JOSÉ GAUTIER BENÍTEZ
Fué uno de los poetas portorriqueños de más exquisita sensibilidad, y el que ha exteriorizado hasta ahora mayor intensidad de sentimiento en sus composiciones.
Nació en Caguas, el año 1850, y fueron sus padres Don Rodulfo Gautier y Doña Alejandrina Benítez, poetisa de notable inspiración y cultura. Huérfano de padre en la adolescencia, quedó su educación y dirección social á cargo de la inteligente madre, y ésta influyó de manera decisiva en la vocación literaria y sentimental de su hijo.

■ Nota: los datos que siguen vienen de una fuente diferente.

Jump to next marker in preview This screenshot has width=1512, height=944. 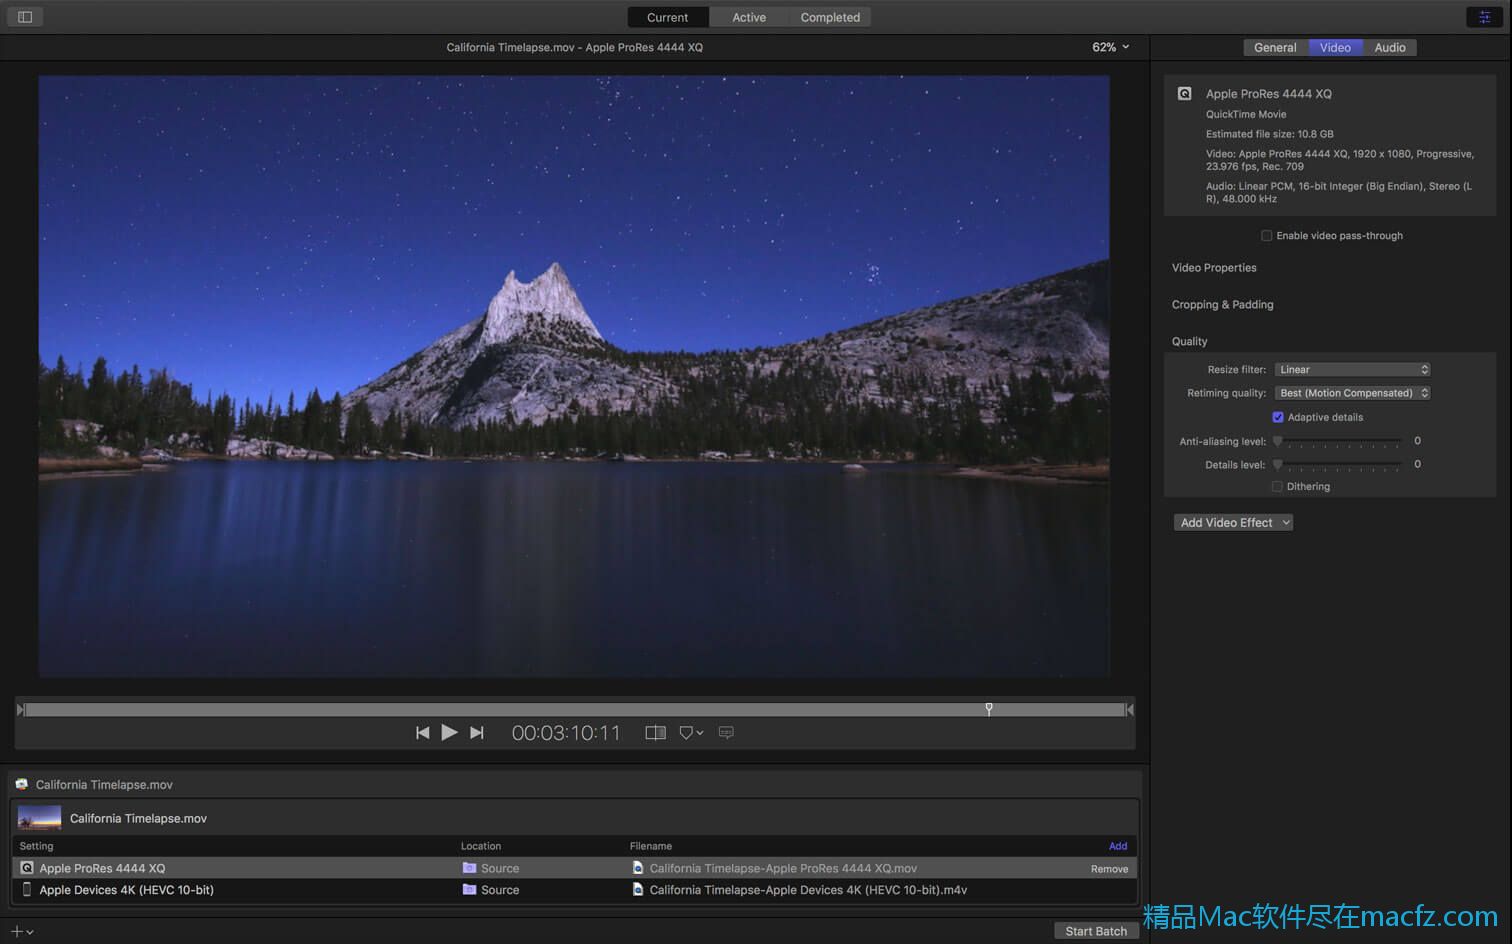(x=477, y=733)
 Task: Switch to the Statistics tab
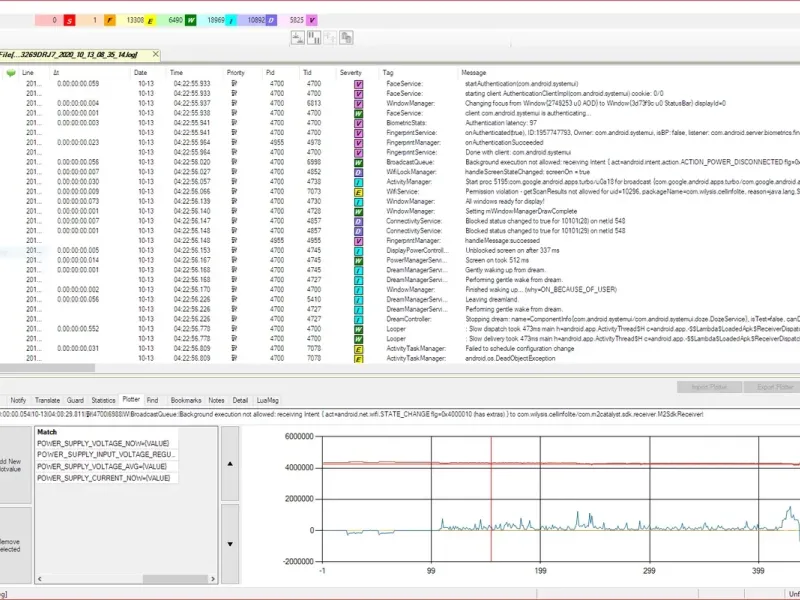pyautogui.click(x=104, y=399)
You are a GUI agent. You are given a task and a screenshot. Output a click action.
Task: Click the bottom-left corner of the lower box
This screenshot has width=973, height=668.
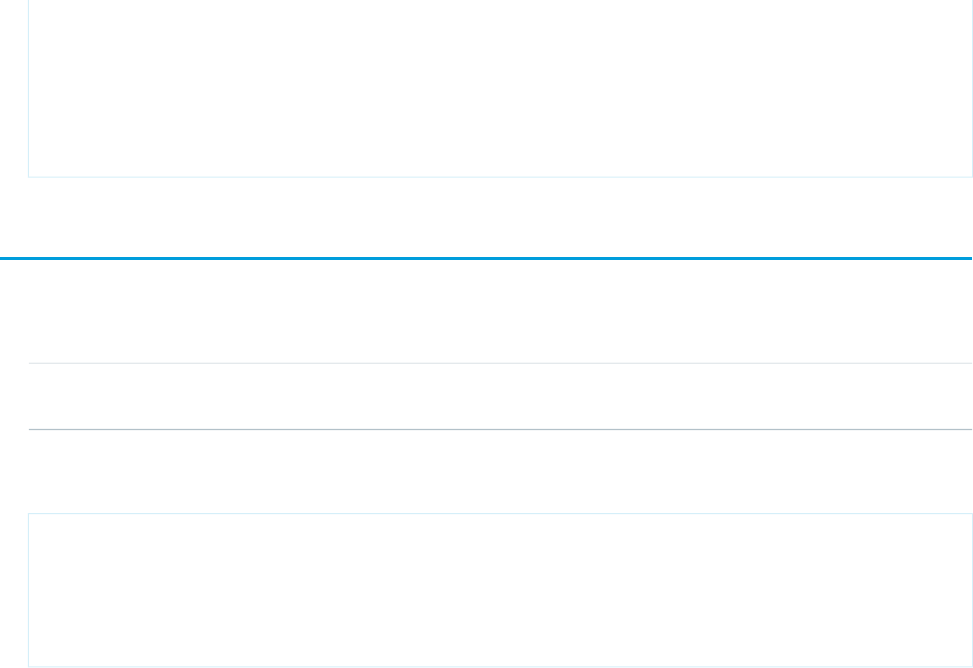click(28, 666)
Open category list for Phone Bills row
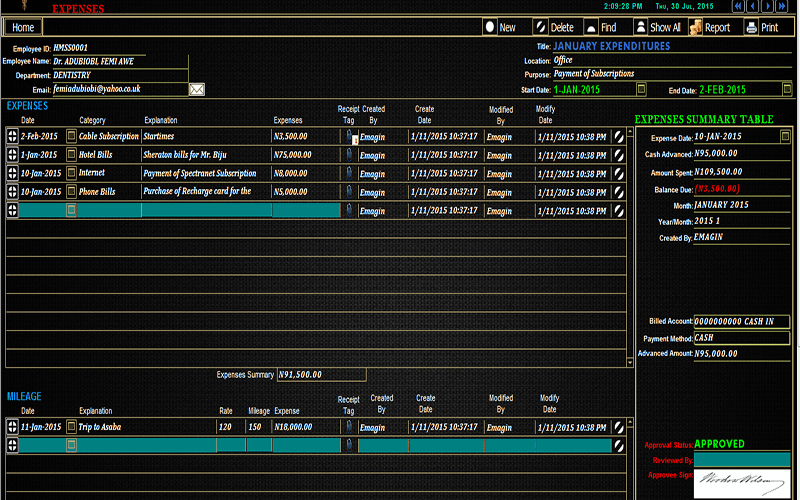800x500 pixels. point(71,192)
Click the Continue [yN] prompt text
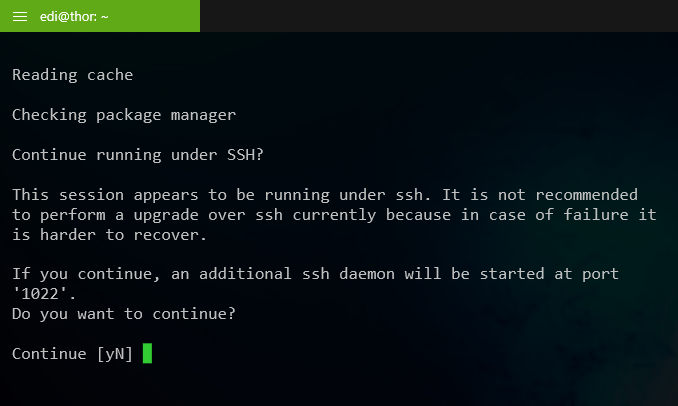The height and width of the screenshot is (406, 678). 72,354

No poseía muchos bienes de fortuna la familia Gautier Benítez, por lo cual José, que era el único varón de ella, tuvo que pensar en ganarse la vida, antes de dar cima á una carrera literaria, como eran sus propósitos. Ingresó en una Academia Militar establecida en San Juan, obtuvo el grado de cadete de infantería hacia el año 1867, y se trasladó á Toledo (Castilla) en donde fué graduado subteniente.

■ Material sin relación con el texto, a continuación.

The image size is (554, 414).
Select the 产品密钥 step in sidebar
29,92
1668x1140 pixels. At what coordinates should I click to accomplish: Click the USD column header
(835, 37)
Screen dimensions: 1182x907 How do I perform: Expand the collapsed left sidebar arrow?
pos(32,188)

Pero á pesar de la libre, bulliciosa y pintoresca vida de la oficialidad militar en España, sentía Gautier Benítez una profunda nostalgia, un anhelo vehementísimo, irremediable, de volver á su patria querida, de hollar y besar el suelo siempre floreado de su Boriquén.
Se disculpaba entre sus compañeros de la abstracción y añoranza en que vivía, en sentidísimas estrofas como ésta:
Perdonadle al desterrado
este dulce frenesí:
pienso en mi mundo adorado,
y yo estoy enamorado
de la tierra en que nací.
No pudo permanecer mucho tiempo en esta tensión de espíritu, y el amor á Puerto Rico venció bien pronto al amor á la carrera militar y aun á la gloria de las armas. En 1872 renunció su nueva profesión, se embarcó para su amada tierra, y al divisarla desde el horizonte improvisó una de sus más tiernas y populares composiciones.

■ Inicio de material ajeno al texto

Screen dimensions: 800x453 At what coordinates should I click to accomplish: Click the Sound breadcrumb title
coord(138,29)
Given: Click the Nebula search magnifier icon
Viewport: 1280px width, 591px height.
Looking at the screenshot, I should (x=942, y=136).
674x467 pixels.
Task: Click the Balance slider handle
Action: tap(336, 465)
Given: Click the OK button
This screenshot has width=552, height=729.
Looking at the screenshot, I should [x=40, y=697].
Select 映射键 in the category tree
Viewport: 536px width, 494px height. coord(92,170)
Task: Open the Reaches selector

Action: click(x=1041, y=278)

Formó parte de la Redacción de El Progreso, que dirigía entonces Don José Julián Acosta; pero no era apto para la lucha política, á que se reducían entonces casi todos los trabajos de la prensa. Escribió una serie de sátiras en versos contra ciertos errores y malas costumbres sociales, y luego desempeñó algunos cargos administrativos en los centros oficiales de San Juan.
En el año 1878 fundó, en unión de Don Manuel Elzaburu, la Revista Puertorriqueña, repertorio mensual de literatura y ciencias, que gozó de gran estimación; pero que duró poco tiempo, á causa de la enfermedad del pecho que ya minaba aquella naturaleza excepcionalmente delicada y poética.
Recluído en su hogar, donde le acompañaban amorosamente su esposa é hijos, escribió en sus últimos años, muy enfermo ya, las mejores poesías que de él nos quedan, como el canto Á Puerto Rico, laureado en certamen público, y que se inserta á continuación; La Barca, Insomnio, Apariencias, y algunas estrofas amargas de su canto de cisne, Renacimiento, del que sólo ha dejado algunos fragmentos notabilísimos.
También escribió en los últimos días de su vida las siguientes estrofas dirigidas á sus amigos:
Cuando no reste ya ni un solo grano
De mi existencia en el reloj de arena,
Al conducir mi gélido cadáver,
No olvidéis esta súplica postrera:
No lo encerréis en los angostos nichos
Que llenan la pared, formando hileras,
Que en la lóbrega angosta galería
Jamás el sol de mi país penetra.
El campo recorred del cementerio
Y en el suelo cavad mi pobre huesa;
Que el sol la alumbre y la acaricie el aura
Y que broten allí flores y hierbas;
Que yo pueda sentir, si allí se siente,
Á mi alredor, y sobre mí, muy cerca,
El vivo rayo de mi sol de fuego
Y esta adorada borinqueña tierra.
Falleció en 24 de enero del año 1880, y sus amigos, como los de Alfredo de Musset, cumplieron al pie de la letra esta súplica del poeta moribundo. En un sitio céntrico de la necrópolis de San Juan, completamente bañado por el sol, y entre flores y hierbas de perpetua lozanía, se alza un elegante túmulo coronado por un bien esculpido busto del poeta, en mármol de Carrara, y allí, en contacto con la tierra que tanto amó, yacen los restos del dulce cantor de Puerto Rico. En su lápida principal están grabados los anteriores versos, como á manera de epitafio.